State how many lines of the rows below contain the word "Open". Give only the number.

[BEGIN]

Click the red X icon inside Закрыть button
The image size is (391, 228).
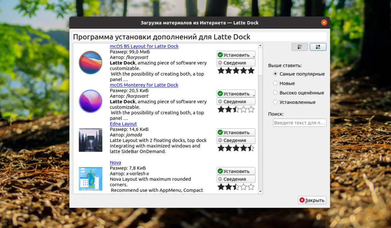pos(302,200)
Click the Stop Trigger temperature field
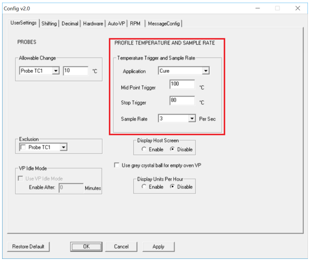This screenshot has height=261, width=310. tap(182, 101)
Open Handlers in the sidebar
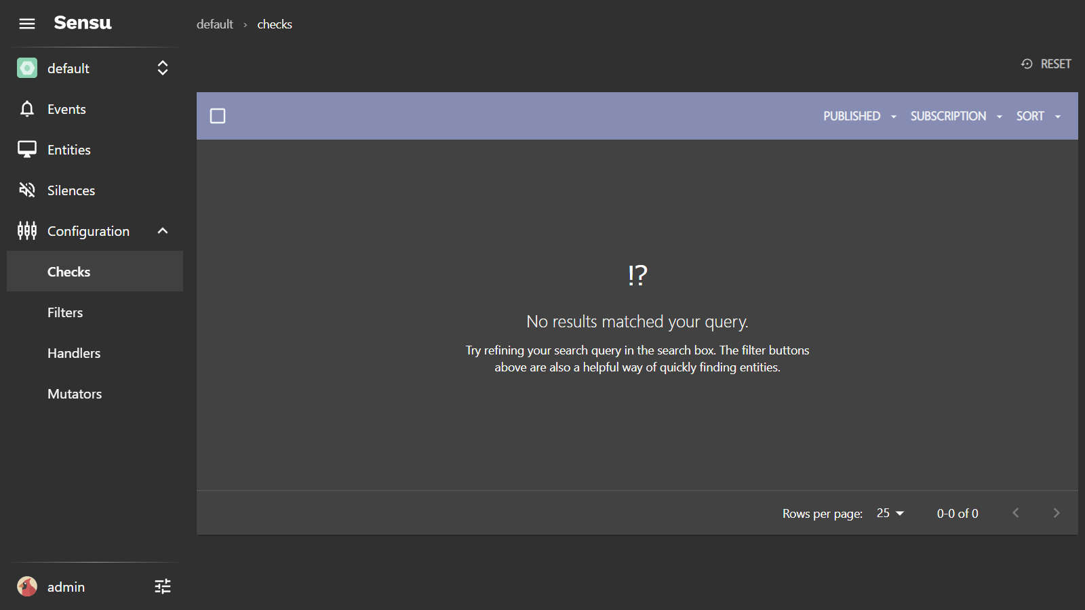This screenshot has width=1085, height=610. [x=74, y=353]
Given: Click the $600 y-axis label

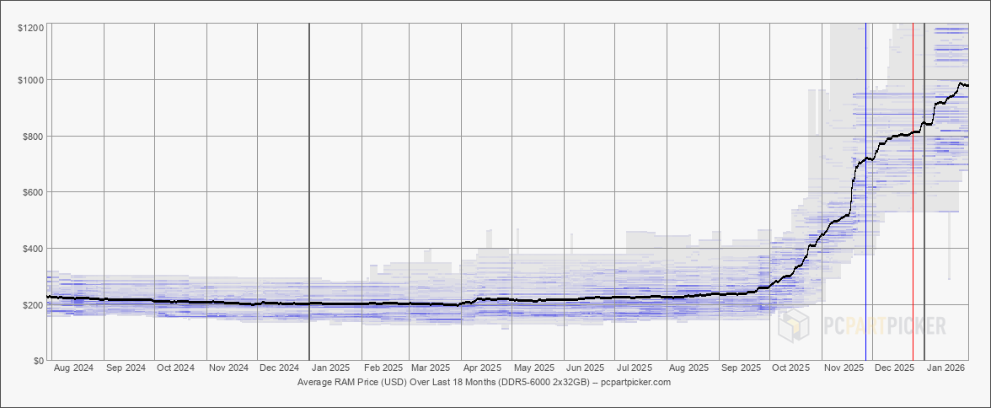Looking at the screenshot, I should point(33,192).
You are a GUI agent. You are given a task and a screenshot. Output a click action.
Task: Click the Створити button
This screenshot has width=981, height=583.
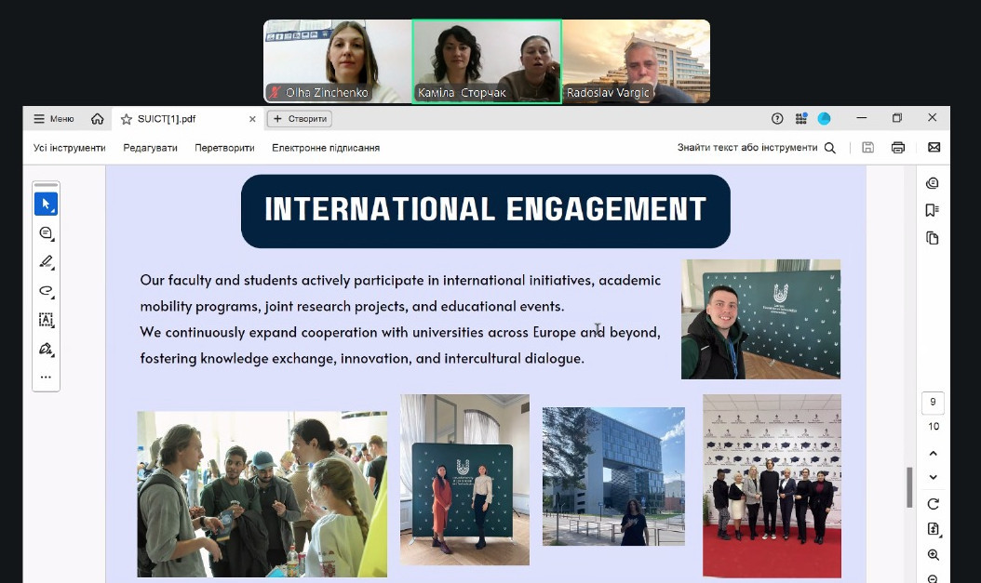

[END]
[BEGIN]

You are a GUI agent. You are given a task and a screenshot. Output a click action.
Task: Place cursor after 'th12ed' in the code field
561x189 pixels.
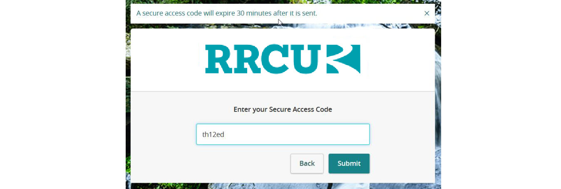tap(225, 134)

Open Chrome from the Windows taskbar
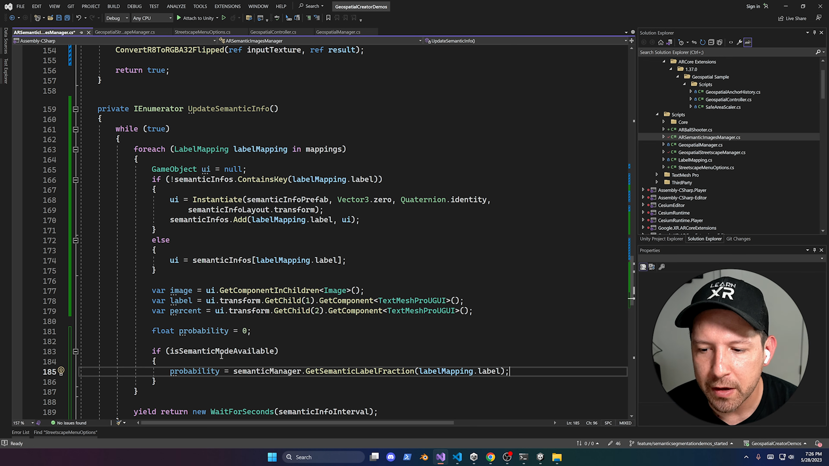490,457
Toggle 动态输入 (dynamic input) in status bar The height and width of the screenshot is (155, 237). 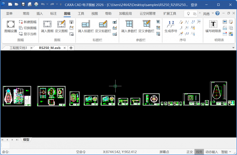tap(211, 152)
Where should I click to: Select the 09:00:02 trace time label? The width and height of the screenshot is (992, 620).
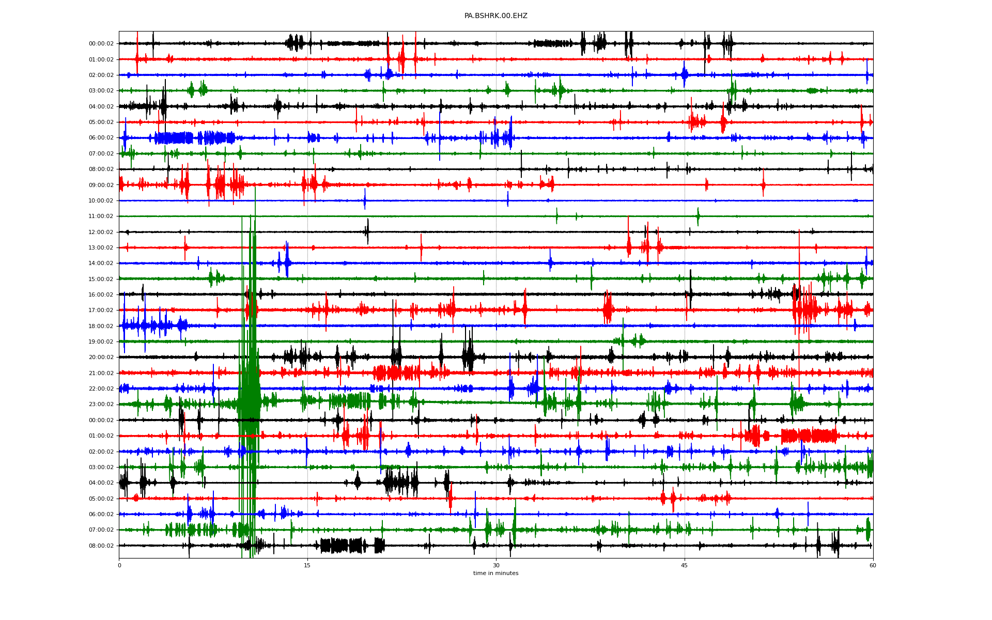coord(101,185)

[END]

*Task solution*. 2